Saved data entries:

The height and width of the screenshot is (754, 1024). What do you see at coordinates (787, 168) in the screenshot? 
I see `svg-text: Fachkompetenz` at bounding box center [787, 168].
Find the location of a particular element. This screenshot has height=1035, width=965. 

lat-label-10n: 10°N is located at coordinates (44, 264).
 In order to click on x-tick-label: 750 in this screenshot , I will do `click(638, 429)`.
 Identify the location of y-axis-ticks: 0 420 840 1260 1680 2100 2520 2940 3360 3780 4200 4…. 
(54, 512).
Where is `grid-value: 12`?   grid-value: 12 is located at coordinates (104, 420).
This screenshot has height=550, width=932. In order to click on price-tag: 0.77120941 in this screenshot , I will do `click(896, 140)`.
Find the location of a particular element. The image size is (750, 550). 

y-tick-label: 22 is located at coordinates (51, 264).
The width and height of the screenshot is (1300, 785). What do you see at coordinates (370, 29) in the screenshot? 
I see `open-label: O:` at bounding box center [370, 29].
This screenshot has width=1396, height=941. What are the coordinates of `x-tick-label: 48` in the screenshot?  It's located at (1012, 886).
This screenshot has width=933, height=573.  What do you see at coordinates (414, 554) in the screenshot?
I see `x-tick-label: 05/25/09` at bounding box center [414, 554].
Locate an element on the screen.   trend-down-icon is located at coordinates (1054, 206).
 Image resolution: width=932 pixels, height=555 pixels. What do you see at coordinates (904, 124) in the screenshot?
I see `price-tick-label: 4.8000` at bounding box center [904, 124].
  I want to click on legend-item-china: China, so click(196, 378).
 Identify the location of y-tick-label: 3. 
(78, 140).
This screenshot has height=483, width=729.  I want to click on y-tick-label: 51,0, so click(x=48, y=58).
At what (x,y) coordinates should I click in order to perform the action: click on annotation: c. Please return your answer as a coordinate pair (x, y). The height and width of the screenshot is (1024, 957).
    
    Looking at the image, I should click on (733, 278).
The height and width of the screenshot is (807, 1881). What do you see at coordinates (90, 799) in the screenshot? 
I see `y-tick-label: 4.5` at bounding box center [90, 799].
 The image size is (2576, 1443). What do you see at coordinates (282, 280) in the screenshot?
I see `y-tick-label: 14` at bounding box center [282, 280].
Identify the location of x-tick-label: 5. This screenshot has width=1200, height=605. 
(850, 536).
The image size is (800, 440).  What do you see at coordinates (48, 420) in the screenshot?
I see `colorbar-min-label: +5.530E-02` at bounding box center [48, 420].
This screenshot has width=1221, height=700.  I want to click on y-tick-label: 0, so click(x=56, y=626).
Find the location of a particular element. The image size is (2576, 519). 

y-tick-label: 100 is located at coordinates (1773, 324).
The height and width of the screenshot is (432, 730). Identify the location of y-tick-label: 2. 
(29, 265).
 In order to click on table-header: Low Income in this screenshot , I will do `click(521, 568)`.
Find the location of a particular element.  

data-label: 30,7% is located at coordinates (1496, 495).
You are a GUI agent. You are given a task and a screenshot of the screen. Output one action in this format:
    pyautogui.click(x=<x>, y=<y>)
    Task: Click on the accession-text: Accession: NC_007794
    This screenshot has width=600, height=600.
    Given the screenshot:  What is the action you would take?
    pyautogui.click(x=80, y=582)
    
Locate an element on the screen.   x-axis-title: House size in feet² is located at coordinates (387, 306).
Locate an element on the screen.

▶ Prompt
Return every line of the records above verbatim, keeping their order.

▶ Response
The height and width of the screenshot is (754, 1024). What do you see at coordinates (787, 168) in the screenshot? 
I see `svg-text: Fachkompetenz` at bounding box center [787, 168].
Find the location of a particular element. This screenshot has height=1035, width=965. 

lat-label-10n: 10°N is located at coordinates (44, 264).
 In order to click on x-tick-label: 750 in this screenshot , I will do `click(638, 429)`.
 Identify the location of y-axis-ticks: 0 420 840 1260 1680 2100 2520 2940 3360 3780 4200 4…. 
(54, 512).
Where is `grid-value: 12`?   grid-value: 12 is located at coordinates (104, 420).
This screenshot has height=550, width=932. In order to click on price-tag: 0.77120941 in this screenshot , I will do `click(896, 140)`.
Find the location of a particular element. The image size is (750, 550). 

y-tick-label: 22 is located at coordinates (51, 264).
The width and height of the screenshot is (1300, 785). What do you see at coordinates (370, 29) in the screenshot? 
I see `open-label: O:` at bounding box center [370, 29].
This screenshot has width=1396, height=941. What are the coordinates of `x-tick-label: 48` in the screenshot?  It's located at (1012, 886).
This screenshot has width=933, height=573.  What do you see at coordinates (414, 554) in the screenshot?
I see `x-tick-label: 05/25/09` at bounding box center [414, 554].
Locate an element on the screen.   trend-down-icon is located at coordinates (1054, 206).
 Image resolution: width=932 pixels, height=555 pixels. What do you see at coordinates (904, 124) in the screenshot?
I see `price-tick-label: 4.8000` at bounding box center [904, 124].
  I want to click on legend-item-china: China, so click(196, 378).
 Identify the location of y-tick-label: 3. 
(78, 140).
This screenshot has height=483, width=729.  I want to click on y-tick-label: 51,0, so click(x=48, y=58).
At what (x,y) coordinates should I click in order to perform the action: click on annotation: c. Please return your answer as a coordinate pair (x, y). The height and width of the screenshot is (1024, 957).
    
    Looking at the image, I should click on (733, 278).
The height and width of the screenshot is (807, 1881). What do you see at coordinates (90, 799) in the screenshot? 
I see `y-tick-label: 4.5` at bounding box center [90, 799].
 The image size is (2576, 1443). What do you see at coordinates (282, 280) in the screenshot?
I see `y-tick-label: 14` at bounding box center [282, 280].
Identify the location of x-tick-label: 5. This screenshot has width=1200, height=605. 
(850, 536).
The image size is (800, 440).  What do you see at coordinates (48, 420) in the screenshot?
I see `colorbar-min-label: +5.530E-02` at bounding box center [48, 420].
This screenshot has width=1221, height=700.  I want to click on y-tick-label: 0, so click(x=56, y=626).
Find the location of a particular element. The image size is (2576, 519). 

y-tick-label: 100 is located at coordinates (1773, 324).
The height and width of the screenshot is (432, 730). Identify the location of y-tick-label: 2. 
(29, 265).
 In order to click on table-header: Low Income in this screenshot , I will do `click(521, 568)`.
Find the location of a particular element.  

data-label: 30,7% is located at coordinates (1496, 495).
You are a GUI agent. You are given a task and a screenshot of the screen. Output one action in this format:
    pyautogui.click(x=<x>, y=<y>)
    Task: Click on the accession-text: Accession: NC_007794
    This screenshot has width=600, height=600.
    Given the screenshot:  What is the action you would take?
    pyautogui.click(x=80, y=582)
    
Locate an element on the screen.   x-axis-title: House size in feet² is located at coordinates (387, 306).
Locate an element on the screen.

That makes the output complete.